### Your assignment
Once you find the line containing "Where should I click to: Select the" in the data below, copy it and each following line exactly, up to and including the line containing "This screenshot has height=1088, width=1080.", and nothing else.

[Stored data entries]
■ ■ ■
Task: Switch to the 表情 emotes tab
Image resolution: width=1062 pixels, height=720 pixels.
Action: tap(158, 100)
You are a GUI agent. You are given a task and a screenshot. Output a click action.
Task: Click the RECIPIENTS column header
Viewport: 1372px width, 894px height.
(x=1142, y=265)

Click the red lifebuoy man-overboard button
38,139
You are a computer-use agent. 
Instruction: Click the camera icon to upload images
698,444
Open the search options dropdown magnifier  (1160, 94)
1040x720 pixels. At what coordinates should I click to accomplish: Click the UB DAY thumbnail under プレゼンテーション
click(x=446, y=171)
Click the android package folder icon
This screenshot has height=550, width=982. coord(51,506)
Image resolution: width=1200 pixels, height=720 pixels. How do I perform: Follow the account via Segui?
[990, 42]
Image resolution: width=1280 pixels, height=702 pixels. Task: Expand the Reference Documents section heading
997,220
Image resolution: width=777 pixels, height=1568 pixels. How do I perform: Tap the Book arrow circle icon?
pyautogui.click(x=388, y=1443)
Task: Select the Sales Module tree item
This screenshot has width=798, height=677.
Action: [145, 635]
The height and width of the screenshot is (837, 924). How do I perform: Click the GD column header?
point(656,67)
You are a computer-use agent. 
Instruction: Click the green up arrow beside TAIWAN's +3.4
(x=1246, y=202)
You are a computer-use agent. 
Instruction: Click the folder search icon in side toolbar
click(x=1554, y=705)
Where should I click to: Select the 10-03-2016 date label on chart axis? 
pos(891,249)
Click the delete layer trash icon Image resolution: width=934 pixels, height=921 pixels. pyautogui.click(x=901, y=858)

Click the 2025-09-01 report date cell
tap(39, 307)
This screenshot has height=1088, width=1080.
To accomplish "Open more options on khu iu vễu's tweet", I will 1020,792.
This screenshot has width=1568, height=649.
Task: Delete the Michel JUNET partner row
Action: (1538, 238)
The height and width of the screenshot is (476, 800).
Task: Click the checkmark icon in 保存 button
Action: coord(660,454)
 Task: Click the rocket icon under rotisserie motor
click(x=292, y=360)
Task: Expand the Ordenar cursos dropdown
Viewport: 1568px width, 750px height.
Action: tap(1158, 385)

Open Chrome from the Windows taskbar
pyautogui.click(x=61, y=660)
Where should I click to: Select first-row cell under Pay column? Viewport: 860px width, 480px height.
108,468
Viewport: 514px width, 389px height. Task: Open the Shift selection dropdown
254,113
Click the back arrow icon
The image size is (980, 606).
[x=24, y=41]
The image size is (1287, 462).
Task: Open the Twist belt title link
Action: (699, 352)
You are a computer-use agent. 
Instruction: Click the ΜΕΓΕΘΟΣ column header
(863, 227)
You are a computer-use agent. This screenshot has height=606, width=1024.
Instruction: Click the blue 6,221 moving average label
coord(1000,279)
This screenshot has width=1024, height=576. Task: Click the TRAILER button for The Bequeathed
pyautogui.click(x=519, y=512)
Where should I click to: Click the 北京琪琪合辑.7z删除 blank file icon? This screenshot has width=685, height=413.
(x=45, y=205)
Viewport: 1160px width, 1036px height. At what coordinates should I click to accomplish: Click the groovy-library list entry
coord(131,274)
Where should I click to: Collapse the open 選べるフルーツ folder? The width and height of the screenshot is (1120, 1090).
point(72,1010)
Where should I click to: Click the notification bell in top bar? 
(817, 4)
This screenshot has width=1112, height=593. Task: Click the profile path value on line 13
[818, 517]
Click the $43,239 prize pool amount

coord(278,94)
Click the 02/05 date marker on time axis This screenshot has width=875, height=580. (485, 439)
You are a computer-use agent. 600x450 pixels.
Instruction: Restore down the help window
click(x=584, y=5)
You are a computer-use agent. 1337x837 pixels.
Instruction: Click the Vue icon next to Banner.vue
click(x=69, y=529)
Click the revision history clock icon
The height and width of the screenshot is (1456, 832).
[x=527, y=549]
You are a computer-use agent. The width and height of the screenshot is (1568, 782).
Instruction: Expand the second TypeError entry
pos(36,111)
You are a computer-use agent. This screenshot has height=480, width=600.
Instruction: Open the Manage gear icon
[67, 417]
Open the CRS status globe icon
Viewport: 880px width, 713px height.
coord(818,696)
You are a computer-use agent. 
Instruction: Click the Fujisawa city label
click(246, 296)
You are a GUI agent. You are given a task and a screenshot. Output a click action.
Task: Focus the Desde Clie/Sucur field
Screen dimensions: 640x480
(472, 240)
■ ■ ■
### Expected answer
Where should I click to: Select the 10-03-2016 date label on chart axis? 
pos(891,249)
Click the delete layer trash icon Image resolution: width=934 pixels, height=921 pixels. pyautogui.click(x=901, y=858)

Click the 2025-09-01 report date cell
tap(39, 307)
This screenshot has height=1088, width=1080.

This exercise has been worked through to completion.